**TASK DESCRIPTION:** Write out the records below once more, exactly and completely.

*** Opening DATASET CONTENT ***

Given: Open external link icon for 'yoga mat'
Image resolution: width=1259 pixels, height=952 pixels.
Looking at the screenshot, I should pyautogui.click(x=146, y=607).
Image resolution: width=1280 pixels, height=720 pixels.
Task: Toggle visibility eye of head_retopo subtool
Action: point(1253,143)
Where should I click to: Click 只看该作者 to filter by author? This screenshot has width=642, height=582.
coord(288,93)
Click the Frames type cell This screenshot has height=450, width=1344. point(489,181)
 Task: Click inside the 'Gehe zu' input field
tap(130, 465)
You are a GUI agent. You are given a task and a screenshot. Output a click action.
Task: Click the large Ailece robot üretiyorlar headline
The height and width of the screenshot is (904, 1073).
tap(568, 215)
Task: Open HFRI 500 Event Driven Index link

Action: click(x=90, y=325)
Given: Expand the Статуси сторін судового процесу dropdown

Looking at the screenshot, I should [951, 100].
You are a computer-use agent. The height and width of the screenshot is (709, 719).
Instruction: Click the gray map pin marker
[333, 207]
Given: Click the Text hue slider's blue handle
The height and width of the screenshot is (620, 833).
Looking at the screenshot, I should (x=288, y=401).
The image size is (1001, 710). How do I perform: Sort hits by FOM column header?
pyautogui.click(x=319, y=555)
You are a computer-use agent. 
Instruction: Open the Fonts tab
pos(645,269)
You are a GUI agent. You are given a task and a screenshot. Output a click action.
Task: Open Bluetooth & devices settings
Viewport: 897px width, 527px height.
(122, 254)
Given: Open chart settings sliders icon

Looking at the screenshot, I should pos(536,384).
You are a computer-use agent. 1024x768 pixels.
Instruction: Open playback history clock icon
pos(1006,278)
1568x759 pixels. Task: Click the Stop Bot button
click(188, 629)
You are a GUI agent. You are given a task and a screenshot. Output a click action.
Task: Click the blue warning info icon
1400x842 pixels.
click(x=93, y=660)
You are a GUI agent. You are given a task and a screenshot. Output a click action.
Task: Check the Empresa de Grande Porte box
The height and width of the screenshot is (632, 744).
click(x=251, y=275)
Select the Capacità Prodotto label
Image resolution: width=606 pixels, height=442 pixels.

*** Closing DATASET CONTENT ***

**RESULT OF THIS EXERCISE:**
Given: Open external link icon for 'yoga mat'
Image resolution: width=1259 pixels, height=952 pixels.
Looking at the screenshot, I should pyautogui.click(x=146, y=607).
Image resolution: width=1280 pixels, height=720 pixels.
Task: Toggle visibility eye of head_retopo subtool
Action: point(1253,143)
Where should I click to: Click 只看该作者 to filter by author? This screenshot has width=642, height=582.
coord(288,93)
Click the Frames type cell This screenshot has height=450, width=1344. point(489,181)
 Task: Click inside the 'Gehe zu' input field
tap(130, 465)
You are a GUI agent. You are given a task and a screenshot. Output a click action.
Task: Click the large Ailece robot üretiyorlar headline
The height and width of the screenshot is (904, 1073).
tap(568, 215)
Task: Open HFRI 500 Event Driven Index link

Action: click(x=90, y=325)
Given: Expand the Статуси сторін судового процесу dropdown

Looking at the screenshot, I should [951, 100].
You are a computer-use agent. The height and width of the screenshot is (709, 719).
Instruction: Click the gray map pin marker
[333, 207]
Given: Click the Text hue slider's blue handle
The height and width of the screenshot is (620, 833).
Looking at the screenshot, I should (x=288, y=401).
The image size is (1001, 710). How do I perform: Sort hits by FOM column header?
pyautogui.click(x=319, y=555)
You are a computer-use agent. 
Instruction: Open the Fonts tab
pos(645,269)
You are a GUI agent. You are given a task and a screenshot. Output a click action.
Task: Open Bluetooth & devices settings
Viewport: 897px width, 527px height.
(122, 254)
Given: Open chart settings sliders icon

Looking at the screenshot, I should pos(536,384).
You are a computer-use agent. 1024x768 pixels.
Instruction: Open playback history clock icon
pos(1006,278)
1568x759 pixels. Task: Click the Stop Bot button
click(188, 629)
You are a GUI agent. You are given a task and a screenshot. Output a click action.
Task: Click the blue warning info icon
1400x842 pixels.
click(x=93, y=660)
You are a GUI agent. You are given a task and a screenshot. Output a click action.
Task: Check the Empresa de Grande Porte box
The height and width of the screenshot is (632, 744).
click(x=251, y=275)
Select the Capacità Prodotto label
Image resolution: width=606 pixels, height=442 pixels.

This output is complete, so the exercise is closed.